- EXCERTO:
- - - - -

Cartas de amor







Quem me conhece sabe que eu dou valor às palavras, sabe que me perco em livros, sabe que acordo a meio da noite para escrever. Quem me conhece sabe que morro de amores por isto. E no dia mais amoroso do ano, não podia deixar de falar de amor. Não podia passar sem escrever uma carta de amor.
PS-This is not a love story, but it's a love letter.




Meu querido,
Lembras-te de quando fomos a Paris? Os dias eram mornos e a tua mão aquecia a minha enquanto passávamos a Pont des Arts. Comemos crepes e esparguete à bolonhesa, subimos à Torre Eiffel para pedirmos um desejo – felicidade eterna - e não nos deixámos intimidar pela noite em Montmartre. Foi tão bom. Até a surpresa que me fizeste quando me levaste à Disney, jurando-me que eu não era apenas uma princesa, era uma rainha.

Amor, ainda queres ir à Islândia, ainda queres ir ver o Rei Leão à Broadway, ainda achas piada ao café a que vamos? Amor, ainda queres ir a Barcelona, ainda queres ir com desconhecidos para Paredes de Coura, ainda queres pegar no carro e ir por aí, ainda queres ir ao cinema ver o La La Land (aposto que odeias o filme, deve ser demasiado lamechas para ti), ainda queres pintar o quarto de outra cor, queres voltar a Paris, ainda queres ir dançar até de manhã?
Queres fazer-me o pequeno-almoço amanhã de manhã?

Desculpa, amor, mas vens tarde. Eu já fiz amor sem ti. Já me amei sem te amar. Já me atirei sem saber para o que me ía atirar. Eu fui sem ti. Dancei sem ti (dançar sozinha é, e será sempre, melhor). Amor, o meu amor é meu.
Amor, eu estou cheia de amor desde 92. Se quiseres amor, vem, mas nunca esperes que eu me deixe de amar.

- - - - -

- ENUNCIADO DA TAREFA: Extraia do excerto sobre cartas de amor, sem qualquer alteração, o trecho que começa nas palavras que contêm "Amor, ainda queres ir à" e termina em "amanhã de manhã?". Não é preciso consultar os registos.

- - - - -

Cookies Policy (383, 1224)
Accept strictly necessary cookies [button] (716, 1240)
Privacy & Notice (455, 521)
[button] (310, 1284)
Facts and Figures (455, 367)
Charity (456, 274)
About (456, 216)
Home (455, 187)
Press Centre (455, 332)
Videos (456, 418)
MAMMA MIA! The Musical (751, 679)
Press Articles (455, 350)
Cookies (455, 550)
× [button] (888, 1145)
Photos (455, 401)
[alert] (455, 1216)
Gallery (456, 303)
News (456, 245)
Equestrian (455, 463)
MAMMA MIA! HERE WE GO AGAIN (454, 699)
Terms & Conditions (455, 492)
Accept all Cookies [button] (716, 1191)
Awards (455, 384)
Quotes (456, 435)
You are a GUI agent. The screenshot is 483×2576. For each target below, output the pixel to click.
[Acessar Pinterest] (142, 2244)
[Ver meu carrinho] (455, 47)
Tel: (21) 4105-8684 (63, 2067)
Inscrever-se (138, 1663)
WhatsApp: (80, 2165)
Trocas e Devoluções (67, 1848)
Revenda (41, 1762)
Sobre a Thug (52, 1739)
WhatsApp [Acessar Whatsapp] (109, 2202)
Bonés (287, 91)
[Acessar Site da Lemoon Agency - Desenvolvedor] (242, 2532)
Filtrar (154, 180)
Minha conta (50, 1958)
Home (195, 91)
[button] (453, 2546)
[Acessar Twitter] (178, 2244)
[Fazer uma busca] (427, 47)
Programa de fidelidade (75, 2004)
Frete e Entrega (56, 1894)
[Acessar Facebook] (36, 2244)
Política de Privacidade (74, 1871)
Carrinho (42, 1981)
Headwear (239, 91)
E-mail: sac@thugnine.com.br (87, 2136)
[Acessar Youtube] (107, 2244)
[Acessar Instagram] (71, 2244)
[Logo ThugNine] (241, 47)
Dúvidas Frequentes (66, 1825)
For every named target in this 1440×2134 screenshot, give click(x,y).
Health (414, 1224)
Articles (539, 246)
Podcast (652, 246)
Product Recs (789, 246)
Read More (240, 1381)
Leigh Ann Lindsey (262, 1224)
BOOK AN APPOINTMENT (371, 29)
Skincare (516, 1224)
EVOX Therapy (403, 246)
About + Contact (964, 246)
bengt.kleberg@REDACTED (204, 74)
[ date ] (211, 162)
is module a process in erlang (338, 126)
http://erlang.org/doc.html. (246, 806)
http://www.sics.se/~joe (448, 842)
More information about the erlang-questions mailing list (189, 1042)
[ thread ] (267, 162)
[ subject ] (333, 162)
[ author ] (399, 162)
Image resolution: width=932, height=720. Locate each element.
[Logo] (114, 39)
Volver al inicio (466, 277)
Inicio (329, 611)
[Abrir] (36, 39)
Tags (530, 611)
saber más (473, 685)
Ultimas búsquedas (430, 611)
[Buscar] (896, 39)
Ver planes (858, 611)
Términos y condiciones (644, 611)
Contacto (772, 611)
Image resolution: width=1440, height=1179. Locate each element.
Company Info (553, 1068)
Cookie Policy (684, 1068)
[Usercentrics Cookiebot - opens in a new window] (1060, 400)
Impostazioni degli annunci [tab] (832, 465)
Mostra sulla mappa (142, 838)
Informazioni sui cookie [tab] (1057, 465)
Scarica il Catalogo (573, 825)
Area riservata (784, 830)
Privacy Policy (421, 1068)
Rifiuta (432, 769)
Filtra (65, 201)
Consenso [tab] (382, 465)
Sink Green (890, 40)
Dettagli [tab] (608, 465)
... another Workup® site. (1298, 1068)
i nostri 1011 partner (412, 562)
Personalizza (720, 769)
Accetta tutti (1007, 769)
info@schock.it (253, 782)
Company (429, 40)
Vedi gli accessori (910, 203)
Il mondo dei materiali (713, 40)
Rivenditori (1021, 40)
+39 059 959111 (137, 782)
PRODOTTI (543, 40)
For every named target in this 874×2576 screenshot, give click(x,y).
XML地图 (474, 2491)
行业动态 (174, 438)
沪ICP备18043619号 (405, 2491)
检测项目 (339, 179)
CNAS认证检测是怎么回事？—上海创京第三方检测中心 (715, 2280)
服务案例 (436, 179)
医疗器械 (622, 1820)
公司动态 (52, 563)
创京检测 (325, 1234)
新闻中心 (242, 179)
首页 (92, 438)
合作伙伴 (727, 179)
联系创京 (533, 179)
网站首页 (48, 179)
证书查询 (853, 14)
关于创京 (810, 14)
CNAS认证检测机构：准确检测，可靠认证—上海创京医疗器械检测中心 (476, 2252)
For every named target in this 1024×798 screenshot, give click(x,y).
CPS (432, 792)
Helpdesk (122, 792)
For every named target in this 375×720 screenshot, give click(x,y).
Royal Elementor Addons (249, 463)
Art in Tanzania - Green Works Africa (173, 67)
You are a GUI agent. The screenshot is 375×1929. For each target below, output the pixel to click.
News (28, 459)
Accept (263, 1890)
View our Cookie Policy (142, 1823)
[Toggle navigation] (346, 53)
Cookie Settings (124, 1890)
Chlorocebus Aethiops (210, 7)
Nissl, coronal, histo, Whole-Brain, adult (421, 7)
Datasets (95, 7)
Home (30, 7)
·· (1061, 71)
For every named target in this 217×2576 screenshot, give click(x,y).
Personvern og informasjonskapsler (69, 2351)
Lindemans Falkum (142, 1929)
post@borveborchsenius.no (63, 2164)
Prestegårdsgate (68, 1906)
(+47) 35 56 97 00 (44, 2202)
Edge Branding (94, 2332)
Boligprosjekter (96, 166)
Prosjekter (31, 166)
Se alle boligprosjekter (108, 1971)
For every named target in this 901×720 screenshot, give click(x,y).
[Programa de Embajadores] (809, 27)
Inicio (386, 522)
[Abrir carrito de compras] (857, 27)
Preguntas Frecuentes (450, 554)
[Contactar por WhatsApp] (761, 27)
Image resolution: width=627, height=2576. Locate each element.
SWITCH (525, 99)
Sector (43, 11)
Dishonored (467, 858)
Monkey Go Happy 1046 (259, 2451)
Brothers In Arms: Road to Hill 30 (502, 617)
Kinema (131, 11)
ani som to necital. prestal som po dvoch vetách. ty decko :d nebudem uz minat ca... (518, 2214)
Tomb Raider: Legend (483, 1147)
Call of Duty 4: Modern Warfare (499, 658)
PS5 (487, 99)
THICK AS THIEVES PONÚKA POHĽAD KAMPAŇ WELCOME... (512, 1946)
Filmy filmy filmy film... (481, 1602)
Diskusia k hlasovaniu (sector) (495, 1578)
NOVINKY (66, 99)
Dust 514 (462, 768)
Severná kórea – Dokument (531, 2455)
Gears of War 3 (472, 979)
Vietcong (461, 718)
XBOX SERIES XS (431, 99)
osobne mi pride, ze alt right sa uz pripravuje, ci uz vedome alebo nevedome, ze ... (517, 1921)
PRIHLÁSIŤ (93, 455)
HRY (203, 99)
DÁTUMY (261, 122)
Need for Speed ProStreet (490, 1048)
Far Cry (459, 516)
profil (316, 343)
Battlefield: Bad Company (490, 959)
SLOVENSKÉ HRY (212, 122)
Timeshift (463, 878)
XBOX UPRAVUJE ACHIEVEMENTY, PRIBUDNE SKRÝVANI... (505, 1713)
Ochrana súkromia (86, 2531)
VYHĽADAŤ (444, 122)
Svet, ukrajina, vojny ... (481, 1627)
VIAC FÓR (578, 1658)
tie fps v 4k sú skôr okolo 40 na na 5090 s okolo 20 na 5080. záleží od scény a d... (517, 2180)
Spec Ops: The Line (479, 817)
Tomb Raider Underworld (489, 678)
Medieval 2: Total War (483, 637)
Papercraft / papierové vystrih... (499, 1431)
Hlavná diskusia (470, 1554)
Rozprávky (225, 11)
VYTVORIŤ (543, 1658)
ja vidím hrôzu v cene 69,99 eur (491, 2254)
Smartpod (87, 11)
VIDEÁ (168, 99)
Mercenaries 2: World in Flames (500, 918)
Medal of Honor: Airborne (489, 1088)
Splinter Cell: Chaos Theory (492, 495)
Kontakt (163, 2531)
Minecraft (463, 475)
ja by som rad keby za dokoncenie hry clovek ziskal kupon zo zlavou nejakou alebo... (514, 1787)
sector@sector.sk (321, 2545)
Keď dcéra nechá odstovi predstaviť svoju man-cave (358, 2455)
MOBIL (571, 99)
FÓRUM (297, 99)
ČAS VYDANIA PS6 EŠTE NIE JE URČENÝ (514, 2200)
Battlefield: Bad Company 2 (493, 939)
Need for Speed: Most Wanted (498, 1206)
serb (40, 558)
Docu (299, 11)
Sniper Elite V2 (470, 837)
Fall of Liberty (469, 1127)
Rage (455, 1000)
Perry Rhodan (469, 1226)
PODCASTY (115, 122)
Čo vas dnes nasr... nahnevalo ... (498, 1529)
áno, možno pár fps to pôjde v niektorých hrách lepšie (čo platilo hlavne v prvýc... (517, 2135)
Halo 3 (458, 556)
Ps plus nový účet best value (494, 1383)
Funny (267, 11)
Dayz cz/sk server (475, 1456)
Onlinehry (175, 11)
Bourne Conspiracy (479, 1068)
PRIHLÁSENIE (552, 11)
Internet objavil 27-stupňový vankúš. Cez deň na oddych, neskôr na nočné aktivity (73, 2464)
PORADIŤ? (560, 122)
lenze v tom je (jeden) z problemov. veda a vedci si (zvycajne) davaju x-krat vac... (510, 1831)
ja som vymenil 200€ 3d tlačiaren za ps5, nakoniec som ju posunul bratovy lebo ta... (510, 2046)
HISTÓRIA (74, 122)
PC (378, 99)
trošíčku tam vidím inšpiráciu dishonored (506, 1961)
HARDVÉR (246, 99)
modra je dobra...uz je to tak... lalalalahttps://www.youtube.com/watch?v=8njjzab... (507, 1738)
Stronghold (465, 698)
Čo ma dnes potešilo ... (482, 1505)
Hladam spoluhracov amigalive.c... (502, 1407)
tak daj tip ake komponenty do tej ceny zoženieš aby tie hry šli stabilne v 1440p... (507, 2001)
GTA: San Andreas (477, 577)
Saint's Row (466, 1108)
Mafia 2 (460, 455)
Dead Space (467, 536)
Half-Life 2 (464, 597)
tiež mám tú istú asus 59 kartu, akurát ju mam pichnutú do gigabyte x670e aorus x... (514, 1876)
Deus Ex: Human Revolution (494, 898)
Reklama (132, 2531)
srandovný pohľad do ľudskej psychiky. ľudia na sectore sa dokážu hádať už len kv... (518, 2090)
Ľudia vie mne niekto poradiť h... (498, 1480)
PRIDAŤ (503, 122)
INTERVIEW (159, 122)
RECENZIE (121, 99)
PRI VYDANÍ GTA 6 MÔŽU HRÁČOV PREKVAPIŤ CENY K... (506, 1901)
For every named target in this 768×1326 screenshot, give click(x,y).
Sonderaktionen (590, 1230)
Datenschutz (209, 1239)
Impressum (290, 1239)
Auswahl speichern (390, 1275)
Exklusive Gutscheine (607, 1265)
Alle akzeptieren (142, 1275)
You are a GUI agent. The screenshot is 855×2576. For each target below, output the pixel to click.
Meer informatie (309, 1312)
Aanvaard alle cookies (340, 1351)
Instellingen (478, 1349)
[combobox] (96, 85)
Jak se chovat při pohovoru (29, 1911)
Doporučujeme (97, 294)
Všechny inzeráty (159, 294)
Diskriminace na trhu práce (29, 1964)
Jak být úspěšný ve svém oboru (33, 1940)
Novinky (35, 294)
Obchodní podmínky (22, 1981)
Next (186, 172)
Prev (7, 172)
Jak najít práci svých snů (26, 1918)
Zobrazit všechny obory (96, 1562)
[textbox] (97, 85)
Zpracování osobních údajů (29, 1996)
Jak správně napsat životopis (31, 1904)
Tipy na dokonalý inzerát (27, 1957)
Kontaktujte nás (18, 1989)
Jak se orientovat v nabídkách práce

- - - - -

- RESULTADO:
Amor, ainda queres ir à Islândia, ainda queres ir ver o Rei Leão à Broadway, ainda achas piada ao café a que vamos? Amor, ainda queres ir a Barcelona, ainda queres ir com desconhecidos para Paredes de Coura, ainda queres pegar no carro e ir por aí, ainda queres ir ao cinema ver o La La Land (aposto que odeias o filme, deve ser demasiado lamechas para ti), ainda queres pintar o quarto de outra cor, queres voltar a Paris, ainda queres ir dançar até de manhã?
Queres fazer-me o pequeno-almoço amanhã de manhã?